Fast Penalized Generalized Estimating Equations for Large Longitudinal Functional Datasets
stat.ME
/ Authors
/ Abstract
Longitudinal binary or count functional data are common in neuroscience, but are often too large to analyze with existing functional regression methods. We propose one-step penalized generalized estimating equations that supports generalized functional outcomes (e.g., count, binary, proportion, continuous-valued) and is fast even when datasets have a large number of clusters and large cluster sizes. The method applies to functional and scalar covariates and the one-step estimation framework enables efficient smoothing parameter selection and joint confidence interval construction.
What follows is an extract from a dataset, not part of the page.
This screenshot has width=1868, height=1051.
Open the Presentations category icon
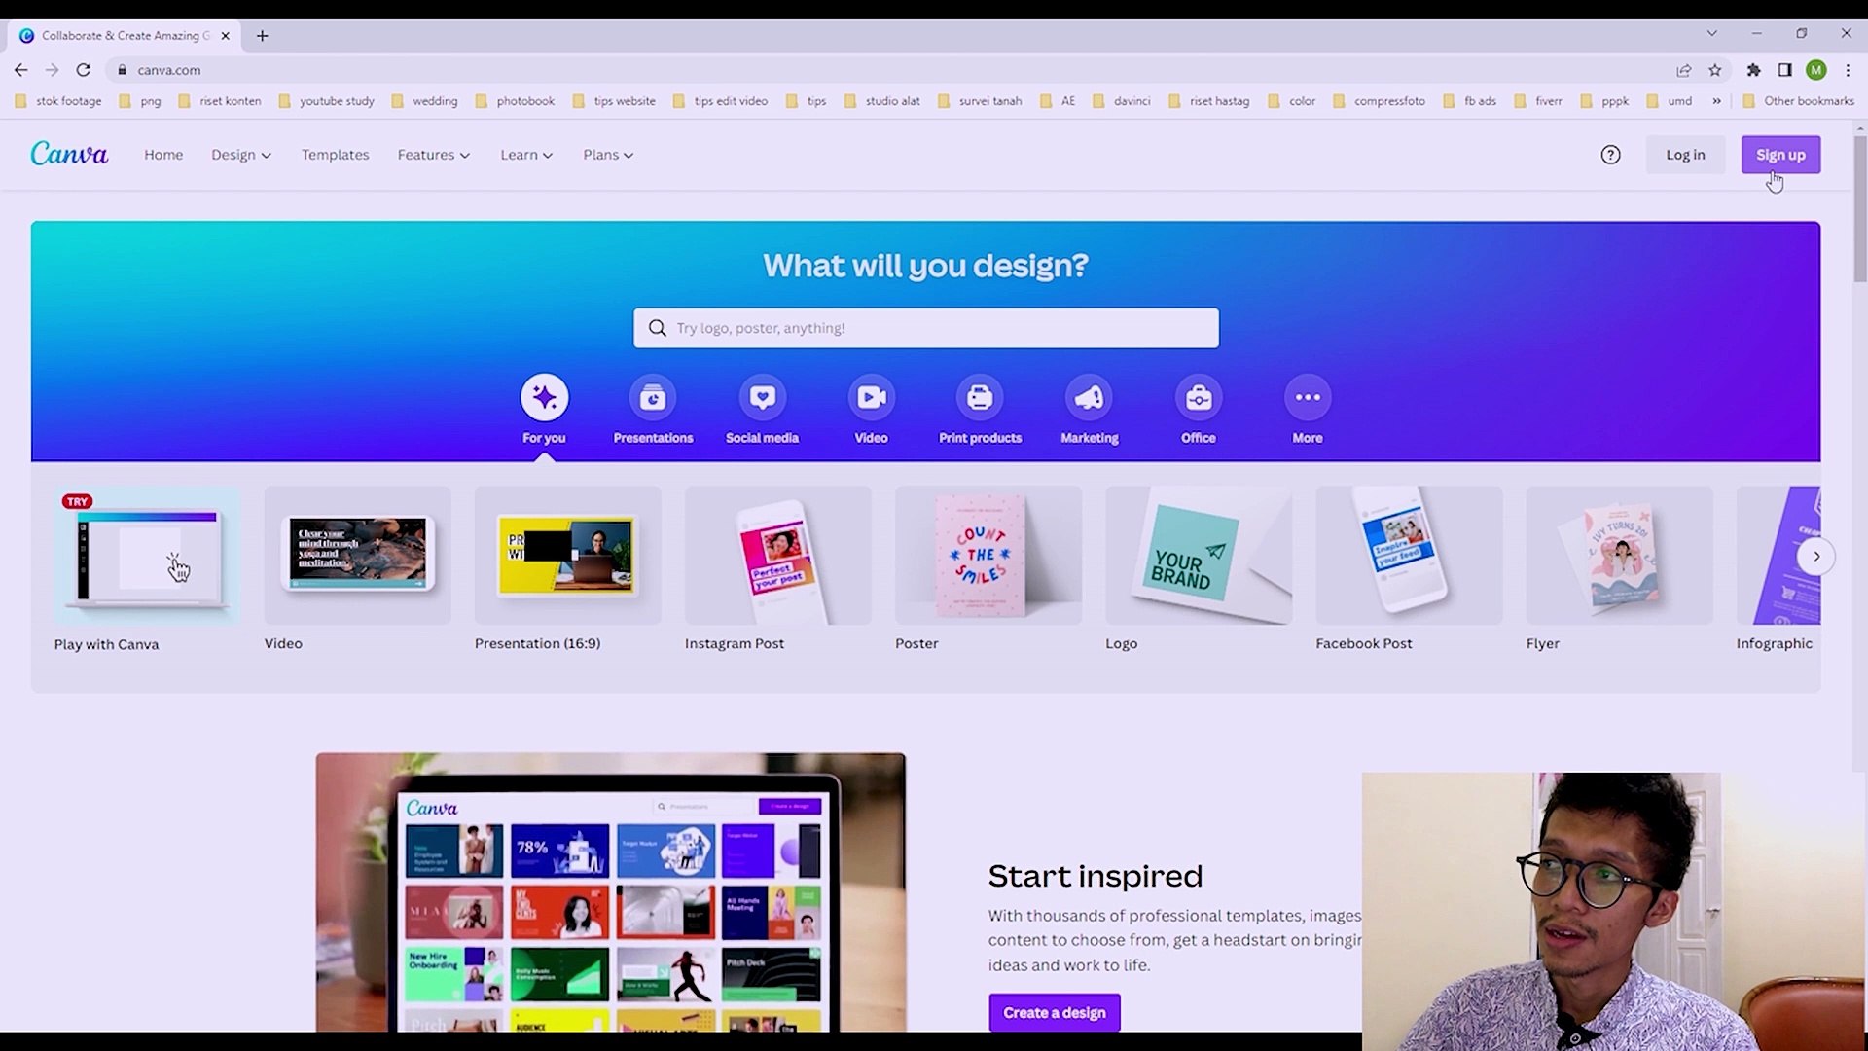pos(653,398)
Importantly, this semi-parametric approach yields coefficient confidence intervals that are provably valid asymptotically even under working correlation misspecification. By developing a general theory for adaptive one-step M-estimation, we prove that the coefficient estimates are asymptotically normal and as efficient as the fully-iterated estimator; we verify these theoretical properties in simulations. We illustrate the benefits of our approach for analyzing large-scale neural recordings by applying it to a recent calcium imaging dataset published in Nature. We show that our method reveals important timing effects obscured in non-functional analyses. In doing so, we also demonstrate scaling to common neuroscience dataset sizes: the one-step estimator fits to a dataset with 150,000 (binary) functional outcomes, each observed at 120 functional domain points, in only 6.5 minutes on a laptop without parallelization. We release our methods in the R package 'fastfGEE', which supports a wide range of link functions and working covariances.